• EXERCISE BRIEF: Could you state how many lines of the material hold "Given"? Include nothing beyond the number.

• INFORMATION SHOWN:
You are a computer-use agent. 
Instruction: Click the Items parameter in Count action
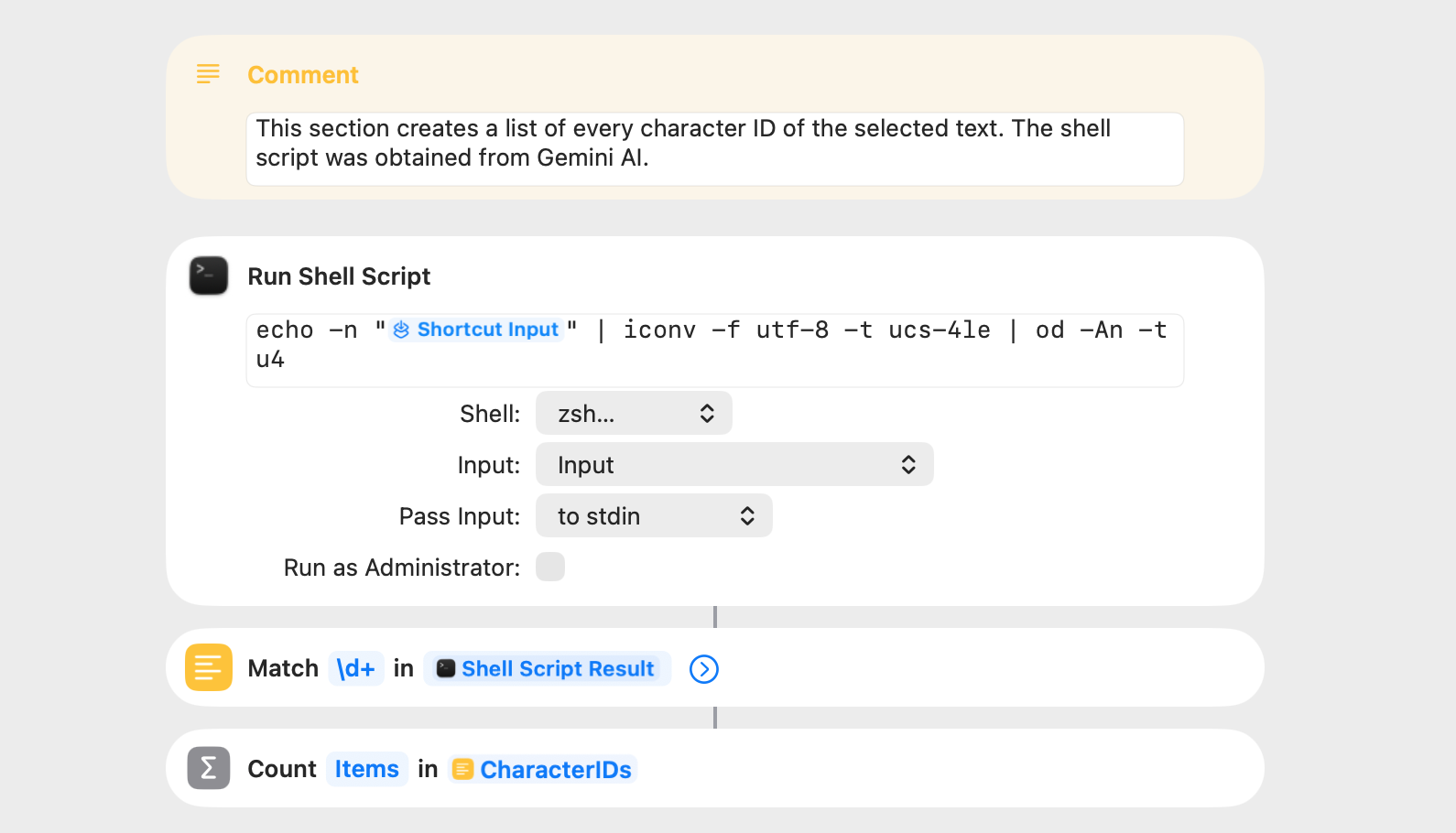(x=366, y=769)
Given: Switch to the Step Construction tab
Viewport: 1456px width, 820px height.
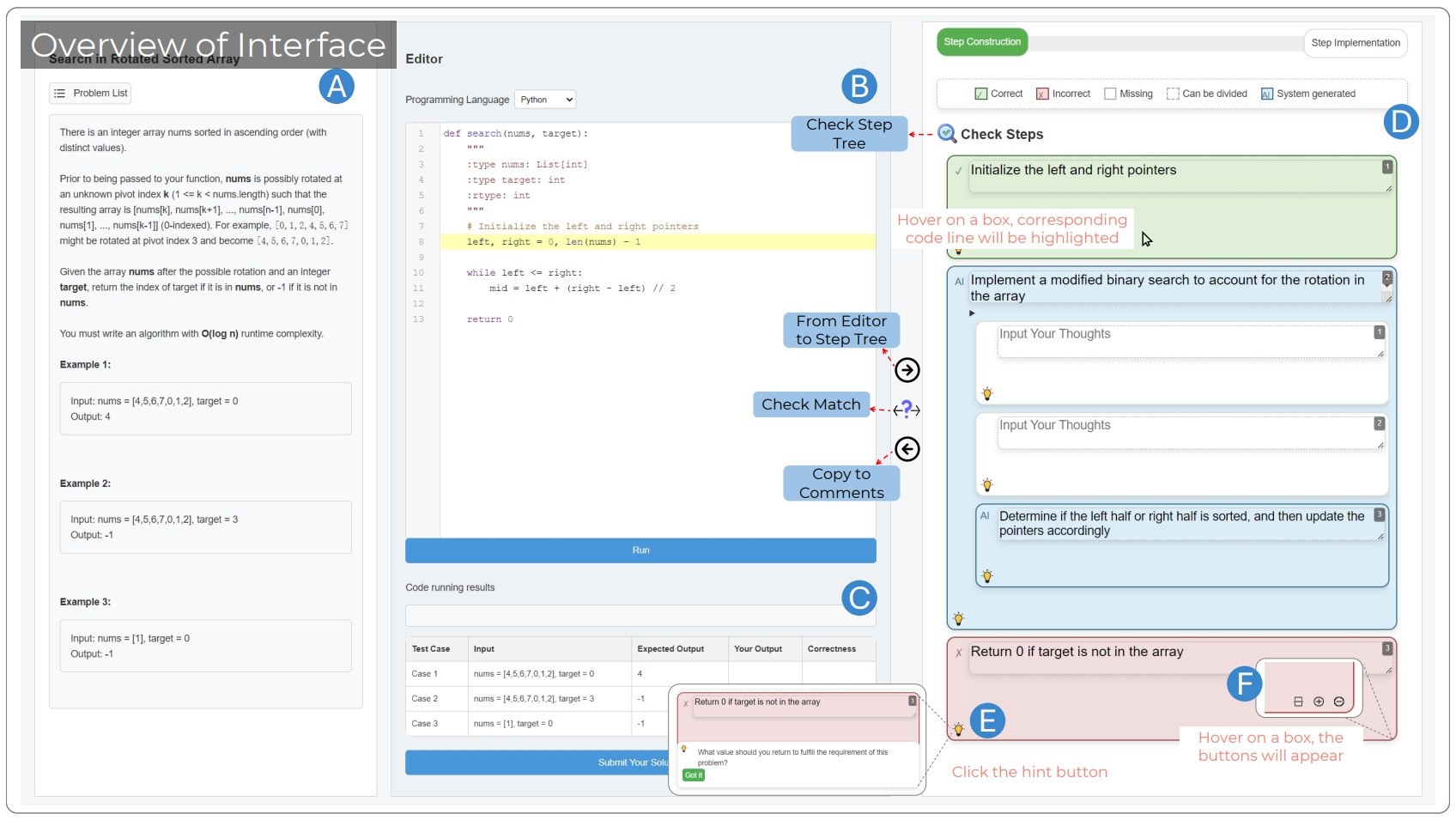Looking at the screenshot, I should click(x=982, y=42).
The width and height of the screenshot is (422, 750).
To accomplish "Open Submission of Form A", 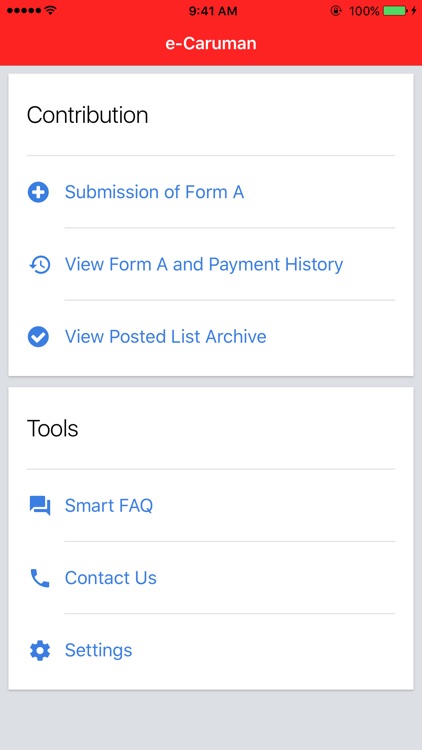I will [211, 192].
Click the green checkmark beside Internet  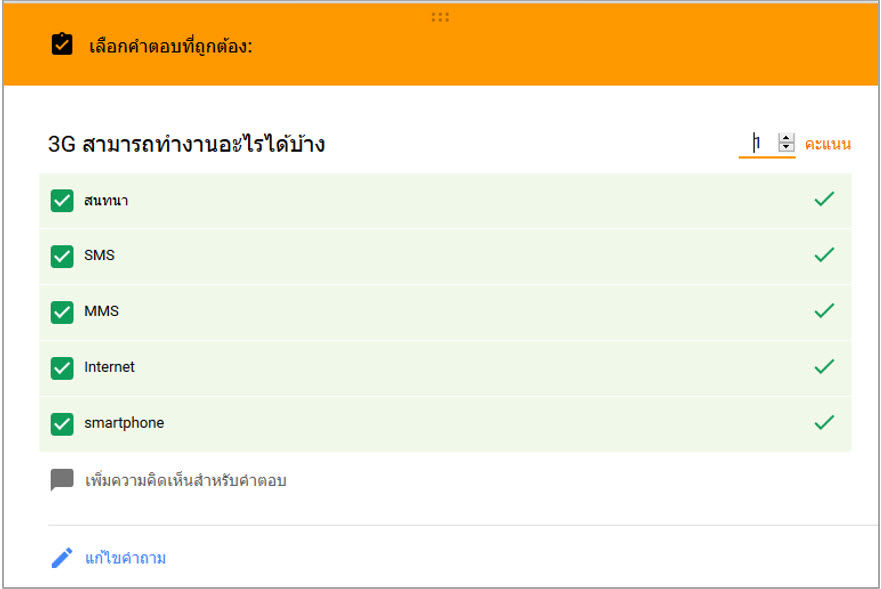(824, 367)
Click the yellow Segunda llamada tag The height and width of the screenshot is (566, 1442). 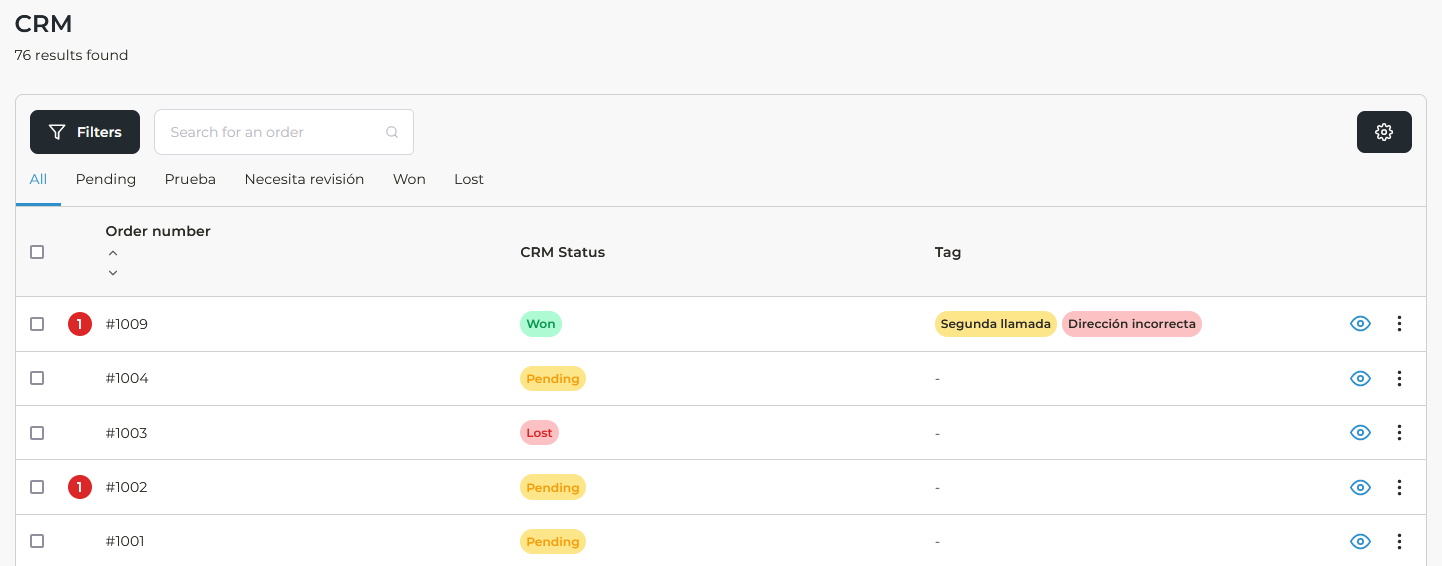tap(995, 324)
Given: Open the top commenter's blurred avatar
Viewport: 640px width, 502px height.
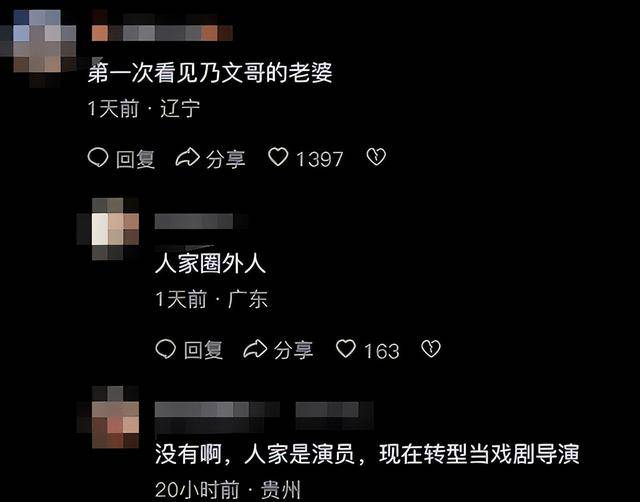Looking at the screenshot, I should [x=38, y=46].
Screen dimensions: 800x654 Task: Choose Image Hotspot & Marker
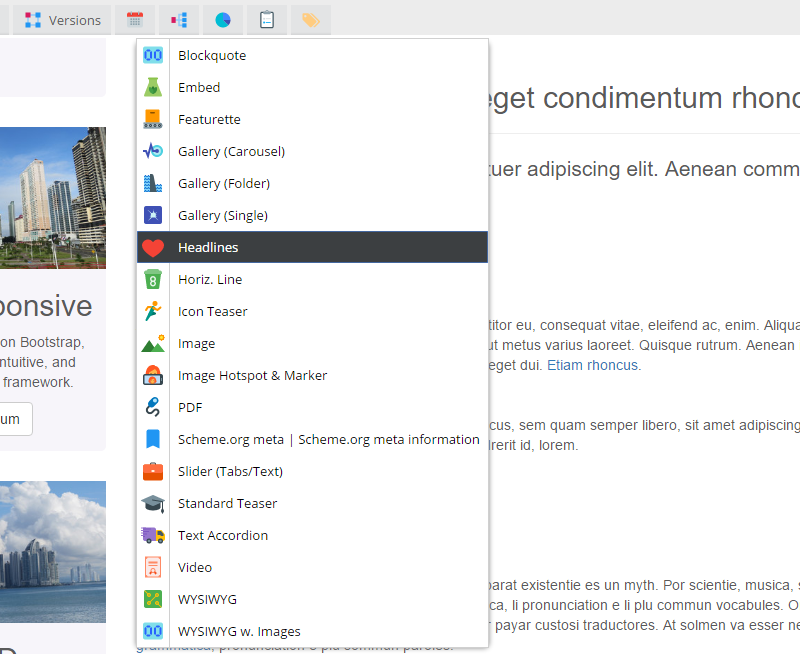[x=252, y=375]
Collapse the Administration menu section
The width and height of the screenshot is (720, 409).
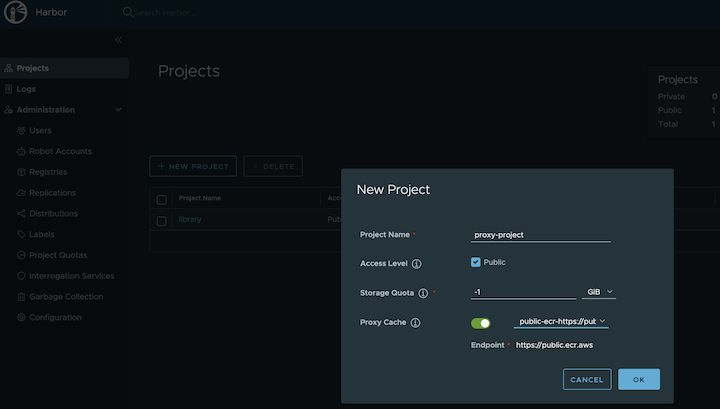click(118, 110)
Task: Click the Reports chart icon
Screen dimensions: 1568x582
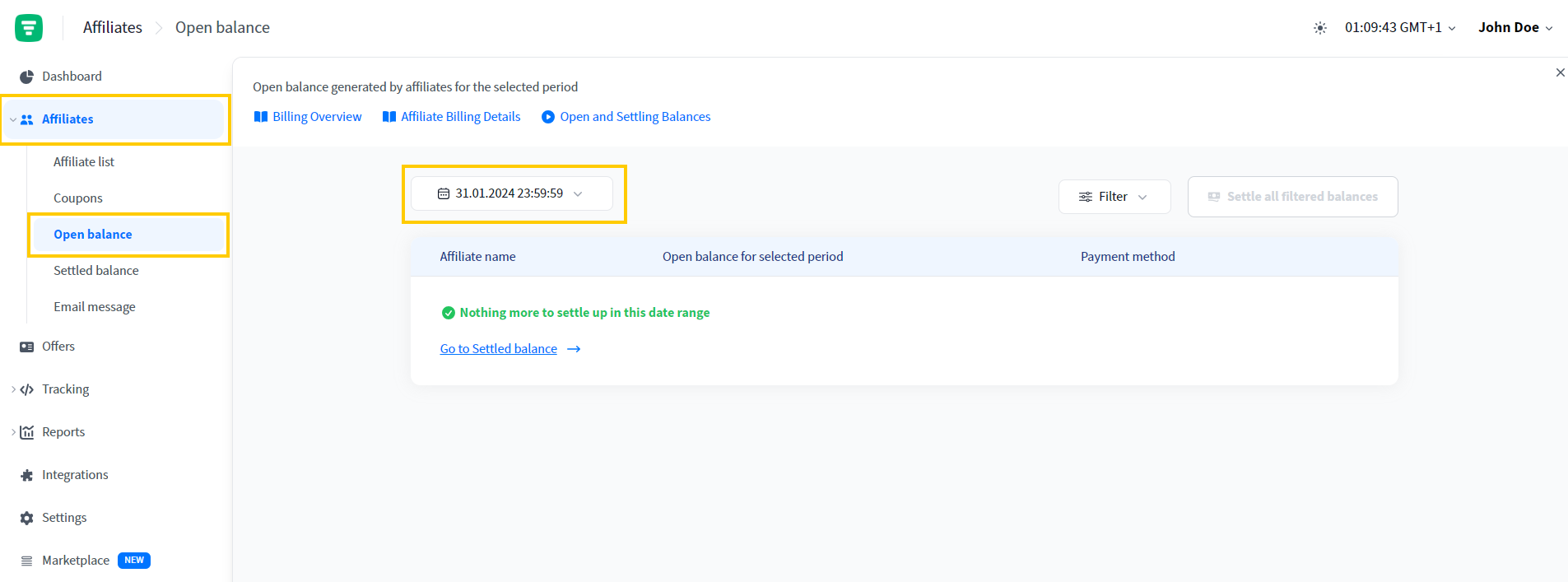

• SOLUTION FOR THIS EXERCISE: 2